Roughly a decade since the start of telemonitoring capabilities in implantable cardiac defibrillators (ICDs), the first financial assessment of the impact of home monitored follow-up estimates the cost to physicians, hospitals and insurance providers is the same as traditional in-office monitoring, according to a new study.
But the European Health Economic Trial on Home Monitoring in ICD Therapy (EuroEco) identified wide European variations in the financial burden that physicians and hospitals face in switching to this approach, due to national differences in insurance reimbursement.
The findings suggest that reimbursement for Home Monitoring (HM) may be one of the key determinants of which countries move to adopt the practice.

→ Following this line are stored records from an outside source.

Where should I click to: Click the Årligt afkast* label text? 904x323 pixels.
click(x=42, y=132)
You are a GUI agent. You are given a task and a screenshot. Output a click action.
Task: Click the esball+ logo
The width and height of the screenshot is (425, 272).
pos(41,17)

“Since our study shows that total insurance costs do not increase, and Home Monitoring actually reduces hospitalisations and length of stay as seen in prior trials, we hope our results will allow informed discussions between payers, providers and manufacturers to come to balanced reimbursement scenarios in order to stimulate reorganisation towards remote monitoring-based care,” said the study’s principal investigator Hein Heidbuchel, MD, PhD, from the Heart Center Hasselt, Belgium.
EuroEco was presented as a Hot Line at the ESC Congress 2014 with simultaneous publication in the European Heart Journal.

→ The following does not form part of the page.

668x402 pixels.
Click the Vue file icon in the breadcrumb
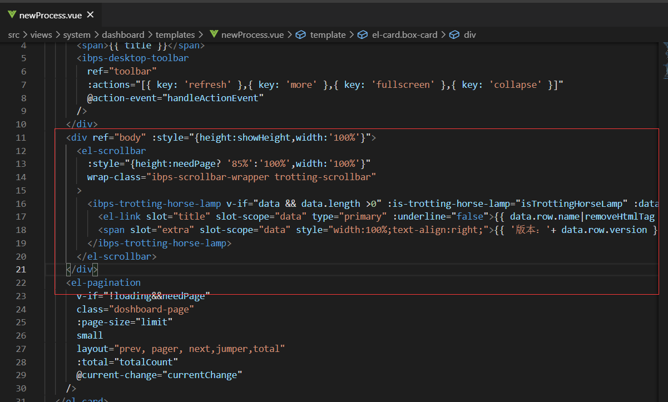(214, 34)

The study was a randomized, non-blinded, parallel-design trial which included 17 centres from Belgium, Germany, Great Britain, Spain, and The Netherlands.
The main objective was to evaluate the cost to physicians and hospitals when relying on HM-based follow-up compared to in-office follow-up.

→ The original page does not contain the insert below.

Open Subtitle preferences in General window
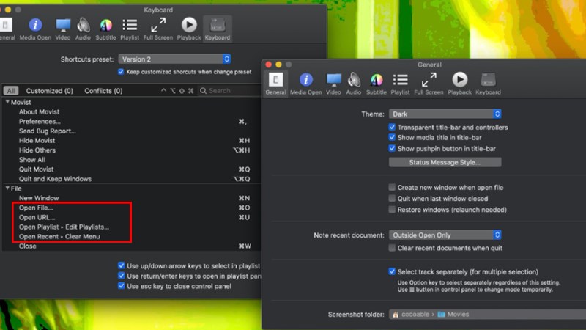Viewport: 586px width, 330px height. click(377, 83)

It included 303 patients (average age 62.4 years, 81% male) who were scheduled to receive a single- or dual-chamber ICD equipped with home monitoring (HM) technology.
After ICD placement, patients were randomized to HM ON (n=159) or HM OFF (n=144) and followed for two years.
Over the study period patients in both groups had three mandatory in-office follow-up visits (6 weeks, and one and two years after discharge), with unscheduled visits, either physician- or patient-initiated, allowed at any time.
Patients in the HM OFF group also had routine in-office visits scheduled throughout the study, while those in the HM ON group were under continuous, automatic remote monitoring, with HM data analysis and alerts left to the investigators’ discretion.
A total of 242 patients completed the study as planned, with a mean follow-up period of 21.8 months. Premature discontinuation was mainly related to death.
Despite a significantly higher number of office visits that were unscheduled in the HM ON group compared to the HM OFF group, the total number of visits was still significantly lower for HM ON compared to HM OFF patients (3.79 vs. 5.53, p<0.001). Patient self-reported quality of life was not different between the two groups.
Overall, the same amount of staff time was required for both groups during the study period (176 minutes for HM ON patients vs. 178 minutes for HM OFF patients), with physicians being the only staff who needed significantly less time for HM ON patients, although the absolute difference was small (64 vs. 73 minutes, p=0.028).
Across the entire study, the total follow-up cost for providers (the primary endpoint of the trial) was not different for HM ON vs. OFF (mean €204 vs. €213, respectively), neither was their net profit (€408 vs. €400). For insurers, the total cost per patient (including other physician visits, examinations and hospitalizations) was numerically (but not significantly) lower for HM ON patients, mainly as a result of less hospitalisations and shorter length-of-stay.
The costs for the remote monitoring equipment and communication, now picked up by industry were not included in the calculations.
In Belgium, Spain, and The Netherlands, HM providers brought in less profit because of a lack of reimbursement, while in Germany and the UK where such reimbursement exists, HM was associated with maintained or increased profit. Nevertheless, total payer costs did not increase in any country.
“Reimbursement protects income for physicians and hospital, creating an incentive to adopt remote monitoring. EuroEco shows that this is possible without increased overall costs to insurers, which is a strong argument for reimbursing remote monitoring,” noted Professor Heidbuchel.
“Scientific organizations like the European Heart Rhythm Association and industry leaders like Eucomed have already developed frameworks on how to provide appropriate reimbursement for home monitoring of ICDs,” he added. “The EuroEco data serve to further specify these recommendations. Our study’s findings of similar to decreased payer costs associated with home monitoring show that there is certainly room for proper compensation of providers and adequate financing of the technology itself, to stimulate remote-based care. In my opinion, that is the direction for future medicine.”